Nowadays, the idea behind cancer therapy that is being elucidated is that chemotherapy drugs can be specifically delivered to cancer cells by exploiting their same unique properties that made their detection, targeting and treatment possible.⁵ An ideal, smart nanocarrier, would be attained by the more sophisticated design expected to be able to carry one or more drugs for therapy, specific moiety for targeting, imaging agent for detection, stimulus-sensitive element for controlled release of drugs, and a stabilizing polymer for biocompatibility.
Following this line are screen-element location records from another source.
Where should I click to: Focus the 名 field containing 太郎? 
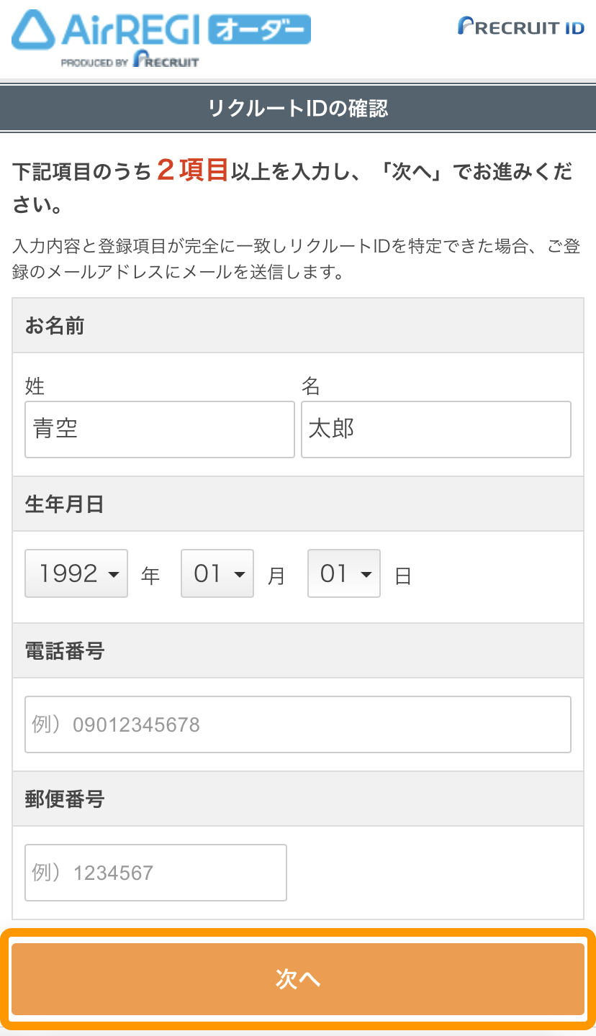point(435,430)
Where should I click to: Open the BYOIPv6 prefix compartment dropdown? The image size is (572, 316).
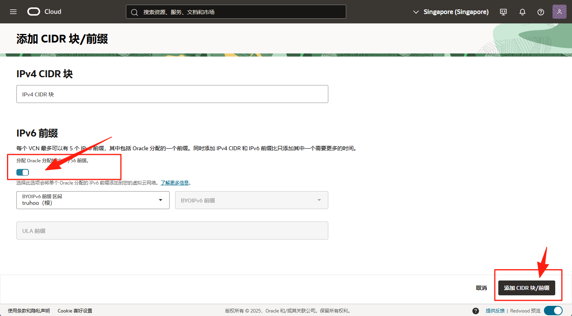93,200
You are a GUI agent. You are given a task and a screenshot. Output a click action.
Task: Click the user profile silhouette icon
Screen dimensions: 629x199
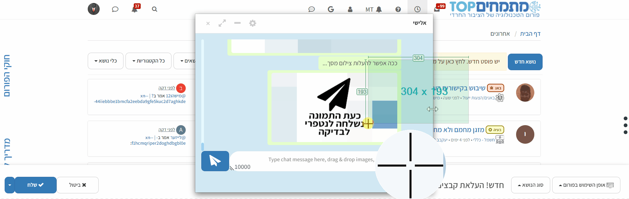(350, 9)
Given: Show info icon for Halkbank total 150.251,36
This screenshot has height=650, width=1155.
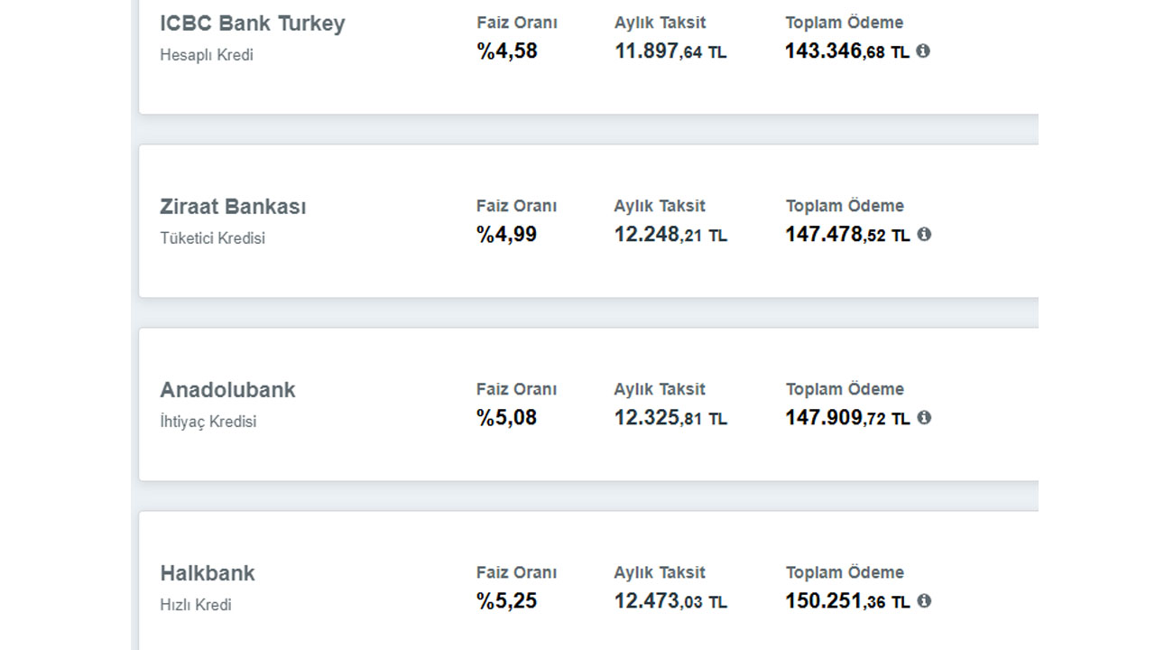Looking at the screenshot, I should point(923,600).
Active targeting cancer therapy has the potential to change current cancer treatment scenarios.⁵ However, realizing targeting and large-scale production at the same time is always a big challenge for nanosuspensions. To solve this puzzle, in our group, targeted DTX-LNS was produced by the lipid incorporation method. Consequently, targeted DTX-LNS, both appropriated for large-scale production and with high specificity, was obtained.⁶

Chemotherapeutic loaded nanomaterials targeting the tumor site are not only expected to eliminate adverse side effects, but also to pave the way of eradicating cancer and many other complex diseases by bringing a more effective, specific, and personalized nanomedicine.⁷ However, as mentioned in Dr Chen’s letter, we must also consider their current limitations and the important challenges for the future development of nanomaterials. Moreover, the design of these functional devices depends mainly on our understanding of the mechanisms involved in their cellular uptake and intracellular disposition.⁸ Unfortunately, little is known about the fate of nanoparticles in the human body. The limited understanding of its cellular uptake would be a roadblock to its effective application. Thus, understanding of the cellular uptake mechanism is much required to design more efficient nanocarriers and has become arguably the hot topic in the molecular pharmaceutical field in the last 5–10 years, which is also one focus of our research efforts. Researchers are confident in the prospect of nanomaterials and are making efforts in this direction looking forward to effective targeting nanomedicine on the market.

Disclosure

The authors report no conflicts of interest in this letter.